Mais, c’est aussi la disparition de Moe ce 19 septembre 1949.
Ce n’est pas vraiment que le fait que Moe ait disparu les dérange (cette grosse brute leur en faisait voir de toutes les couleurs) et son absence a même quelque chose de salvateur. Mais ça les turlupine. Ils s’interrogent et s’organisent enquêteurs (avec leur cabane pour QG), se racontant au début beaucoup d’histoires et finissant finalement assez vite par prendre conscience de la gravite des choses au bout d’une semaine (cette disparition réveillant le souvenir d’une affaire particulièrement macabre).
Voilà un livre que j’aurais aimé lire adolescente ! Parce que j’ai dévoré une tonne de Stephen King et que mon style de prédilection était les romans et nouvelles terrifiantes, je peux vous dire que ce livre aurait fait mon bonheur à 15-16 ans ! qu’en est-il 20 ans plus tard ? J’ai adoré, tout simplement !

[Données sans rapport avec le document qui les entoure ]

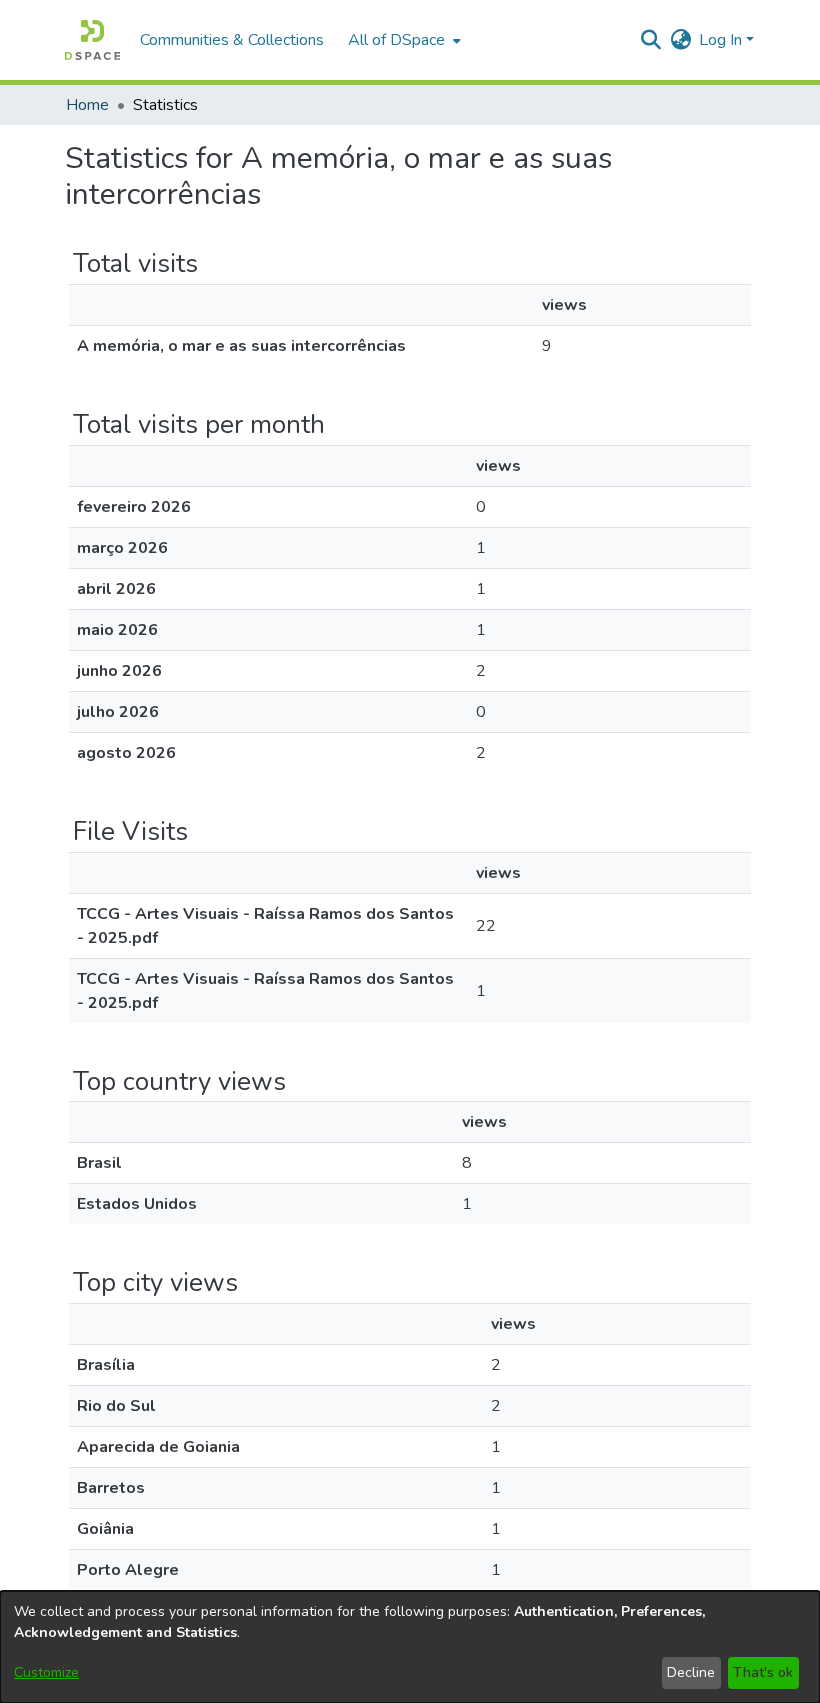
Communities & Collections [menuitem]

Colorado train est le genre de lecture qui fout la trouille mais qui est, en plus, rudement bien écrit ! Il y a ce petite côté sombre, l’autre trash, l’autre poétique, l’autre complexe, avec cette voix qui s’insinue dans l’intrigue et qui franchement m’a beaucoup déstabilisée au début. C’est qu’un petit (tout petit) temps d’adaptation est nécessaire pour capter tous ces intermèdes, pour véritablement rentrer dedans, pour s’imprégner de l’ambiance et pour saisir là où veut nous emmener l’auteur. Une fois chose faite, ce n’est que du bonheur (pas pour tout le monde évidement…). Parce qu’une fois que se révèle la vérité, ça vaut le détour. Une pression, plus qu’une tension, vient s’ajouter un suspens déjà très présent et alors impossible de lâcher le bouquin.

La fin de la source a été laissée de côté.